Walter Colombo, inviato a Venezia
MOSTRA DEL CINEMA – Per la prima volta al Lido un film di animazione del regista giapponese Mamoru Hosoda, Scarlet, il più grande investimento produttivo in un film di animazione giapponese, acquistato e distribuito dalla Sony, considerata l’opera più filosofica del regista, autore d’anime giapponesi considerato secondo solo a Myazaki.
Una Terra dei morti, una principessa guerriera e un infermiere del Giappone contemporaneo, una storia dalle tinte shakespeariane ambientata, come spesso accade nei film di Hosoda, oltre il varco della realtà e anche dell’irrealtà, tra due mondi in comunicazione.
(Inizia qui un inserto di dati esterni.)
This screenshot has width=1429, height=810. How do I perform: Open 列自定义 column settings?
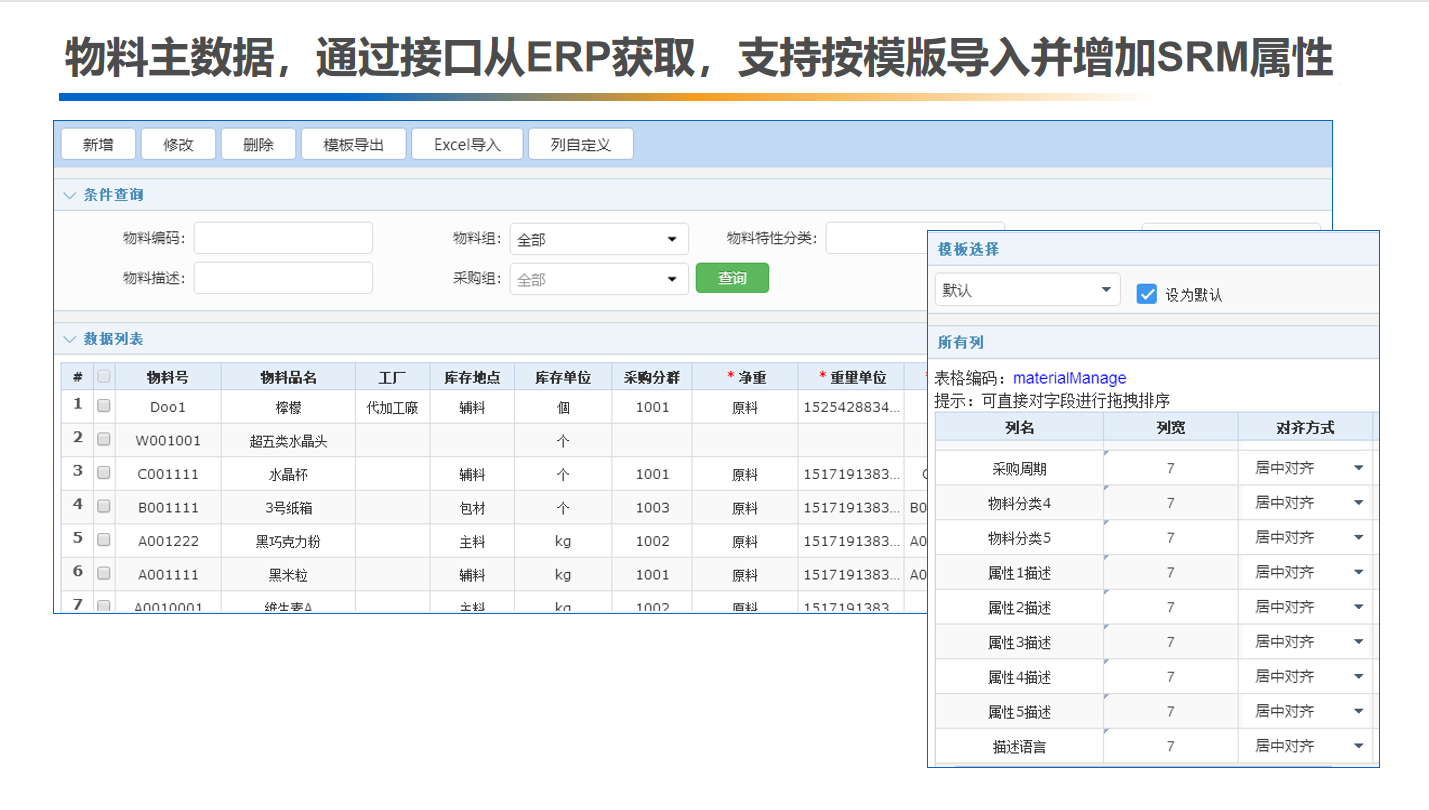(x=580, y=144)
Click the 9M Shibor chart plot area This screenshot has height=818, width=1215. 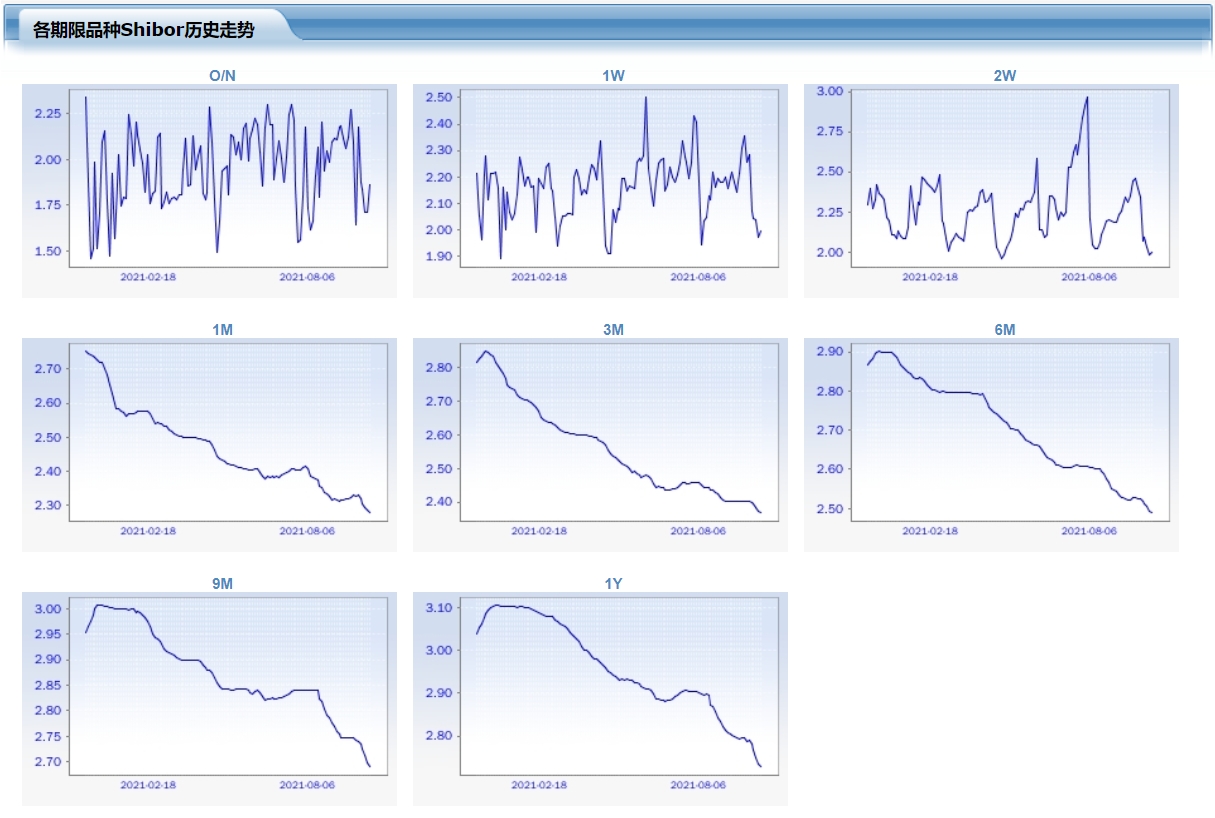point(227,686)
La principessa Scarlet vuole vendicare la morte del padre, ma nel tentativo di riportare l’ordine nel regno viene ferita e la sua coscienza attraversa uno spazio temporale che la conduce nella Terra dei morti, dove la guerra contro l’assassino del padre si rivela una lotta interiore verso la ricerca di un nuovo senso della vita.
La Terra dei morti è uno strano limbo, in cui chi non porta a termine la propria vendetta è destinato a svanire nel nulla. In questa dimensione cupa, sofferente e altamente simbolica, Scarlet scava nelle profondità del proprio dolore e nel desiderio di vendetta insieme all’idealista Hijiri, un infermiere che le permetterà di esplorare la propria coscienza. Insieme trasformeranno il loro viaggio in rinascita e redenzione, riuscendo a spezzare il ciclo dell’odio e trovando un senso alla vita al di là della vendetta.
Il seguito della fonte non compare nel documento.